Marlène s'empara du petit marteau et frappa l'une des lattes de bois, au hasard. Le son se propagea dans l'air et Marlène n'eut pas la moindre idée de comment le reproduire.

- Rappelle-toi la théorie, dit maître Gourdon. Écoute ta gnosie, vois comme elle réagit au bruit et ensuite, reproduis la vibration.

Marlène essaya. Elle reproduisit le son, regarda comment la magie annonçait son arrivée. Elle vibrait d'une façon très particulière, qu'elle avait appris à interpréter comme un son depuis plusieurs semaines. Marlène tenta de faire en sorte que la magie agisse de la même façon. Une vibration, légère, se propagea dans la magie mais ça ne ressemblait en rien au son du xylophone.

- Entraîne-toi, finit maître Gourdon avant d'aller aider un élève en difficulté.

Julie se tourna vers Marlène qui affichait un air dépité. Julie sourit à son amie et lui fit un clin d'œil. Marlène sourit en retour et se mit au travail. De tout le cours, elle fut incapable de reproduire le son, ne produisit que des échos sans consistance ni signification dans la gnosie. Elle sentait d'ailleurs qu'elle dérangeait ses camarades mais elle s'en moquait. Elle ne comptait pas arrêter juste pour leur faire plaisir. Elle voulait y arriver, coûte que coûte.

- Dans cette classe, tout le monde sait utiliser des objets magiques simples ou dissociés, annonça monsieur Toupin au cours suivant. Nous allons donc désormais nous concentrer sur la recherche de l'effet des objets magiques.

Les élèves exprimèrent leur mécontentement mais monsieur Toupin ne s'en inquiéta nullement. Le professeur distribua à chacun une flûte en bois.

- À quoi bon ? grommela Marlène qui ne voyait pas l’intérêt.

- C’est nécessaire pour obtenir son DM3, indiqua Julie.

- Je m’en fous, murmura-t-elle.

Julie lui lança un regard ahuri.

- C’est vrai ! Qu’en ai-je à faire des diplômes ! Je ne suis pas là pour en obtenir mais pour apprendre à utiliser la magie. Je ne compte pas utiliser des objets magiques. Je veux manipuler la magie, faire voler des trucs.

- Faire voler des trucs ? répéta Julie, abasourdie.

C’était la représentation mentale que Marlène s’était toujours faite d’un magicien : un mec faisant voler des trucs. Jusque-là, la réalité était bien décevante.

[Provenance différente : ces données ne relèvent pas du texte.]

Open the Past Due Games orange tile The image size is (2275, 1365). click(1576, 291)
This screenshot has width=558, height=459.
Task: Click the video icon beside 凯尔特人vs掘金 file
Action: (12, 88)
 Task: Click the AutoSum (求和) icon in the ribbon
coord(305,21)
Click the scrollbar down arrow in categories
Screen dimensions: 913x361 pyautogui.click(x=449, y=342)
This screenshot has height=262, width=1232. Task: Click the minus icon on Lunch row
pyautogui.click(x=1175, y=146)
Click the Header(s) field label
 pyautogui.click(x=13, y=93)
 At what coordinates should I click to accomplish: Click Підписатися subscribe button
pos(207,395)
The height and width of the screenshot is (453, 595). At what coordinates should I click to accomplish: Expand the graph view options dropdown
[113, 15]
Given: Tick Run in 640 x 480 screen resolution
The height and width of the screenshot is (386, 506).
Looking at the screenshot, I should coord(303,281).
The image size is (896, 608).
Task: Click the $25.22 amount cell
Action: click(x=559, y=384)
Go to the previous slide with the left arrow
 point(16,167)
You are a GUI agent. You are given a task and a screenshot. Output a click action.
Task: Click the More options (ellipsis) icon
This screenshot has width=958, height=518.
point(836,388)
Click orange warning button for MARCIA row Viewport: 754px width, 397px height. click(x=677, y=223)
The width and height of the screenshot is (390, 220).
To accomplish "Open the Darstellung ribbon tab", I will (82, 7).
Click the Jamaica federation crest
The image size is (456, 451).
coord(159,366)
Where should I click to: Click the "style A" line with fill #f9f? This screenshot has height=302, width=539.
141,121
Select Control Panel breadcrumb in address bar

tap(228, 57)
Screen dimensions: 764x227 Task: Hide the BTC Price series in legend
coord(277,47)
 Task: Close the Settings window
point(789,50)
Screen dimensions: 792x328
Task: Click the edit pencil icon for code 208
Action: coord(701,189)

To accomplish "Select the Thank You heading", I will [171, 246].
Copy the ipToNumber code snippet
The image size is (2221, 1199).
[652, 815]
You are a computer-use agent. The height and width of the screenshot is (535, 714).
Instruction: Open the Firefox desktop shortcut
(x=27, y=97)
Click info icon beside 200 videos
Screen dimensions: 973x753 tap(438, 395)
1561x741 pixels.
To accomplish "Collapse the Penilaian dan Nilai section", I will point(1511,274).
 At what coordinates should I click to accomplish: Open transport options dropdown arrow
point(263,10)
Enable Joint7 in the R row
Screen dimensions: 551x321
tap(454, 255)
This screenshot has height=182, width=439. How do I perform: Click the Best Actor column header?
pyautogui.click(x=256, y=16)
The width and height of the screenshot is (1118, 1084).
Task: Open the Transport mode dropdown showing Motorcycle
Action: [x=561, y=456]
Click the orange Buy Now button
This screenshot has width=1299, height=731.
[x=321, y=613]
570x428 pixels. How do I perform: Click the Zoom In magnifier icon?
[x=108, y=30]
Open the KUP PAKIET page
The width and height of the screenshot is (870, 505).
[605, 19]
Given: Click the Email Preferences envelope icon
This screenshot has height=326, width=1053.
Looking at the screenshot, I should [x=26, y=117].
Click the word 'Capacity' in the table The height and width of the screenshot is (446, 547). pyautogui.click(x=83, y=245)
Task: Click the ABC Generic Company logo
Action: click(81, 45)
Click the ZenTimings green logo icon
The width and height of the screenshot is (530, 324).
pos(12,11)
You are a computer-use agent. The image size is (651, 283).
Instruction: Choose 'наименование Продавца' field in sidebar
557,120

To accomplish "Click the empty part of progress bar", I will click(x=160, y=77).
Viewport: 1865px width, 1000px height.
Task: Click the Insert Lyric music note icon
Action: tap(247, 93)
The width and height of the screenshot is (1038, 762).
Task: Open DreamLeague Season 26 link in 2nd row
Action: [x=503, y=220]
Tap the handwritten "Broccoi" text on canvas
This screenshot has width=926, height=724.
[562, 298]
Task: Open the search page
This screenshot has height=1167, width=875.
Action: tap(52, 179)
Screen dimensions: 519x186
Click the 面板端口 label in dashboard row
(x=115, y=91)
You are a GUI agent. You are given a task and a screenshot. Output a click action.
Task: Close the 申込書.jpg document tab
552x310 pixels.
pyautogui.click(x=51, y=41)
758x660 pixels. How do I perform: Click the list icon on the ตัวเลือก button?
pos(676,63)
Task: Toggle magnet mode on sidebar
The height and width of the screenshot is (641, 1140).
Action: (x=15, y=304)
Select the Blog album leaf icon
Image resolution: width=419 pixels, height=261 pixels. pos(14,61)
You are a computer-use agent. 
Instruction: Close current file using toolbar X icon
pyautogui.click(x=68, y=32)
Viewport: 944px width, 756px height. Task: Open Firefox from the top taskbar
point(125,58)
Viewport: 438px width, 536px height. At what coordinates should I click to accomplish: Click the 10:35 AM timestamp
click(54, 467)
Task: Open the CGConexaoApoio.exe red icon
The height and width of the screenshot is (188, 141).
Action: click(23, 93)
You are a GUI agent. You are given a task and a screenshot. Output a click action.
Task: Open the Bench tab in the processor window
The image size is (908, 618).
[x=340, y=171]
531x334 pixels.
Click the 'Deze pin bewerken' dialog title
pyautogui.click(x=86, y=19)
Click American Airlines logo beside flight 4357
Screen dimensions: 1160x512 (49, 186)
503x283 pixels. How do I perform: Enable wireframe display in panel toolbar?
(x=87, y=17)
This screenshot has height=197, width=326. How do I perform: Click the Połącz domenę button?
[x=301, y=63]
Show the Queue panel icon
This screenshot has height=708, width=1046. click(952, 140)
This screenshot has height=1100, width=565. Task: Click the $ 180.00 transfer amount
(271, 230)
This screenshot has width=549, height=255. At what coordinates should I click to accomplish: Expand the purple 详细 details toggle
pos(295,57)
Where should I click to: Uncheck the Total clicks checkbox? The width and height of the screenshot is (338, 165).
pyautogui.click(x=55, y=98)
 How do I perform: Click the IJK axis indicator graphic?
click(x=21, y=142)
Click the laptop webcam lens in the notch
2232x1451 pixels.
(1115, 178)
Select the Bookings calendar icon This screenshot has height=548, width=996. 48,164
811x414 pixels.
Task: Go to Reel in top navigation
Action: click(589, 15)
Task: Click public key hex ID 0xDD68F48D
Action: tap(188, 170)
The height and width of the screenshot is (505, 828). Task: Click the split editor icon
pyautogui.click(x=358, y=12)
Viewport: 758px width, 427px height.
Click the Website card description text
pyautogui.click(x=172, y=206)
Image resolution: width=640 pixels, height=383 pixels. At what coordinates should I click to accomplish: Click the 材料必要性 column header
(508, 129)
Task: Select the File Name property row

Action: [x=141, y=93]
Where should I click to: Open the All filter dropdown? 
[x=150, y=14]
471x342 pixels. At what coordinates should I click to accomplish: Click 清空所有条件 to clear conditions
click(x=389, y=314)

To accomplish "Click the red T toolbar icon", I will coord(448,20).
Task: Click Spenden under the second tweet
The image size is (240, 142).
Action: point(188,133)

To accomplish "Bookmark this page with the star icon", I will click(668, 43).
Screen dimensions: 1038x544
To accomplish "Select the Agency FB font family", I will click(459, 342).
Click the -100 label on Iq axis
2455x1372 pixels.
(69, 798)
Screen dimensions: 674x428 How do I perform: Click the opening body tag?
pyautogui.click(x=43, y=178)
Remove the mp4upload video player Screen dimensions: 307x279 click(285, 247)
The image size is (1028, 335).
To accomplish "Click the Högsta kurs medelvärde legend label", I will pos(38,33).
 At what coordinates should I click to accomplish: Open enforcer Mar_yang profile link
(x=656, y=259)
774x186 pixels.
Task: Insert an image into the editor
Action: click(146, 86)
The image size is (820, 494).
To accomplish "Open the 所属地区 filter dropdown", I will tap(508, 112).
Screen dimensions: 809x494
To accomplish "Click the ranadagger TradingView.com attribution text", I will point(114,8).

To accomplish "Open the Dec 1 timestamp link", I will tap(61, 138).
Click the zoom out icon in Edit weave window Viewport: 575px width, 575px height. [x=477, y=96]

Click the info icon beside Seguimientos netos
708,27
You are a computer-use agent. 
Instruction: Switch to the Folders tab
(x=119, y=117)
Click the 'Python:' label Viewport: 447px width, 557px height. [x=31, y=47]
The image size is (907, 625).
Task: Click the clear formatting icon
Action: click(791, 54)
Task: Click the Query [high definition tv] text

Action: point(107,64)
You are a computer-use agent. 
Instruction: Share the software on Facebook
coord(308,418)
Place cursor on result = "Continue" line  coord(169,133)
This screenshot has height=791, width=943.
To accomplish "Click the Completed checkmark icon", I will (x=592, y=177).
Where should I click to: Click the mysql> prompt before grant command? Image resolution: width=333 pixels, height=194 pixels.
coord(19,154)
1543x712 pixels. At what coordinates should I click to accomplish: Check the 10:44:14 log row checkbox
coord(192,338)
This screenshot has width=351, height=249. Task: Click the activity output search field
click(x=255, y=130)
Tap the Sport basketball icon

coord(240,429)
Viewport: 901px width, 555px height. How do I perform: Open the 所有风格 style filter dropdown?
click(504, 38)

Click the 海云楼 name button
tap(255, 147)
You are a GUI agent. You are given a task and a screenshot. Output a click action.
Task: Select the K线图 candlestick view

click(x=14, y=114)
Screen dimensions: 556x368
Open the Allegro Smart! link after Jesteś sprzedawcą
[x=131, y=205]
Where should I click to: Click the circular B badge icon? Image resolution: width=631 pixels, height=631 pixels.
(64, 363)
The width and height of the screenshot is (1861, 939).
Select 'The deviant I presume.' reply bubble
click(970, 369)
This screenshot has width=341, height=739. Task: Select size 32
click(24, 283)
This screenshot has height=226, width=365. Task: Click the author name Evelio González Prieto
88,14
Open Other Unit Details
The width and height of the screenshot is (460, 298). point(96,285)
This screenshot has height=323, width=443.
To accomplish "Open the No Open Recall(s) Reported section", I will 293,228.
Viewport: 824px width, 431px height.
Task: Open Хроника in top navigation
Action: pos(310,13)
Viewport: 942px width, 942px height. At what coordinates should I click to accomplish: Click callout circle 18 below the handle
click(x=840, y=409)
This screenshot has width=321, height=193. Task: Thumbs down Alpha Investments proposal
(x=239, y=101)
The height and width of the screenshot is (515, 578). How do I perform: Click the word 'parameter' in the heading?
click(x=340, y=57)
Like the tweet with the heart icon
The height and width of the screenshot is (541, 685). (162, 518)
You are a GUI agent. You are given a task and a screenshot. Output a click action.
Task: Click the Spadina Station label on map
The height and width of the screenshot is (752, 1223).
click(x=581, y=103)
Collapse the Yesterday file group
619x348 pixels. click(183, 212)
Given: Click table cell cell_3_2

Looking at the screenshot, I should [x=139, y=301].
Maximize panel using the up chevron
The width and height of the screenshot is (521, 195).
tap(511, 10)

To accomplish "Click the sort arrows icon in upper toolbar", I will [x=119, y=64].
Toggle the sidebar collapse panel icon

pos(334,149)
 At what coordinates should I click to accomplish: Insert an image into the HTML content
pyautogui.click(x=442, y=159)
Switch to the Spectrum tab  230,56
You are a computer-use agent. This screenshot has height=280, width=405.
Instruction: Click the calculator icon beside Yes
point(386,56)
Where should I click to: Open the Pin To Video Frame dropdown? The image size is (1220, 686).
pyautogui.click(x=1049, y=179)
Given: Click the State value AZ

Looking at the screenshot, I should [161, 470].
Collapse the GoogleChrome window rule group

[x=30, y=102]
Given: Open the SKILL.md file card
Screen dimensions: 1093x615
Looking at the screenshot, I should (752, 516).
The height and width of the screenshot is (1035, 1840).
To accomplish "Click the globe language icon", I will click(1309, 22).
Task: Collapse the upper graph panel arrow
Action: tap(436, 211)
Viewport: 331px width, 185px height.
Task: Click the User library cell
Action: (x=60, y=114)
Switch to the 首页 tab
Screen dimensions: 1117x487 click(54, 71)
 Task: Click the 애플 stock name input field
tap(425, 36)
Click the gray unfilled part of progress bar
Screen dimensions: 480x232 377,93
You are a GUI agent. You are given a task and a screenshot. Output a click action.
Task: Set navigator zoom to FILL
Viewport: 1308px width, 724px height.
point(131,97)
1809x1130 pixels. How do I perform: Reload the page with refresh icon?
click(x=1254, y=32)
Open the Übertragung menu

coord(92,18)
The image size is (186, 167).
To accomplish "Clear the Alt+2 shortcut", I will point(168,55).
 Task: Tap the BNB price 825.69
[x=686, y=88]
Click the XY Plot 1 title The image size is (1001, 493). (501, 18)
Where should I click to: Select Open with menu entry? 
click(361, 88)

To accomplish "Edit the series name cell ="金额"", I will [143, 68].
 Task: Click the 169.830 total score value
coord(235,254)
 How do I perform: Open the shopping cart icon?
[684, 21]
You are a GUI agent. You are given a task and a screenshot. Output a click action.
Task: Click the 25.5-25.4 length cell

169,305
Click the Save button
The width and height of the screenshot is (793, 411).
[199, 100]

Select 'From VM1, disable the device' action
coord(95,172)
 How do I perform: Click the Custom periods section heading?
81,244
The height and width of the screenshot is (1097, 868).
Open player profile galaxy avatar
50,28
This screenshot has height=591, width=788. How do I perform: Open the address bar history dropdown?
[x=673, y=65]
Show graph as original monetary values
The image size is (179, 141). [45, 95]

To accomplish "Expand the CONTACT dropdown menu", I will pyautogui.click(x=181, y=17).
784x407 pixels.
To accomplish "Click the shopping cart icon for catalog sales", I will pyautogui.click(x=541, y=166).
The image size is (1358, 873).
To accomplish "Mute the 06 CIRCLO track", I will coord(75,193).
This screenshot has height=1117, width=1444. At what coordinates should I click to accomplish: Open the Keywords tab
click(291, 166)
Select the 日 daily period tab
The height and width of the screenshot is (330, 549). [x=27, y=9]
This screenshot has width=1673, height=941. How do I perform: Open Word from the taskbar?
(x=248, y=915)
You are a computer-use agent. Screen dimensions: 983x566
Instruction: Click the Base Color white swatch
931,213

Seul le PBM faisait briller ses yeux.

- Mesdemoiselles ! gronda monsieur Toupin. L’exercice, je vous prie !

Julie et Marlène se rendirent près d’une bibliothèque, se mirent devant et continuèrent à bavarder.

- Pourquoi tu veux faire voler des trucs ? demanda Julie, intriguée et amusée.

- Pourquoi pas ? Pour que mes parents le voient. Pour que tout le monde le voit ! C’est nul la magie intra. Je veux faire de la vraie magie !

- Les objets magiques sont des trucs visibles par tout le monde ! répliqua Julie.

- C’est de la triche, grommela Marlène. Un moyen pour les magiciens de pacotille de faire croire. Je vaux mieux que ça.

Julie se figea, glacée. Sa mâchoire se mit à trembler et elle s’éloigna en serrant les dents. Marlène ne l’en empêcha pas. Elle se saisit de son instrument. Une simple flûte en bois. Elle avait appris à en jouer dans son collège non magique. Sans l’activer, elle joua un petit air. Beaucoup d'élèves firent de même. Marlène rejoignit ses copines.

- Bon, on essaye réellement de trouver, cette fois ? proposa Julie à Amanda.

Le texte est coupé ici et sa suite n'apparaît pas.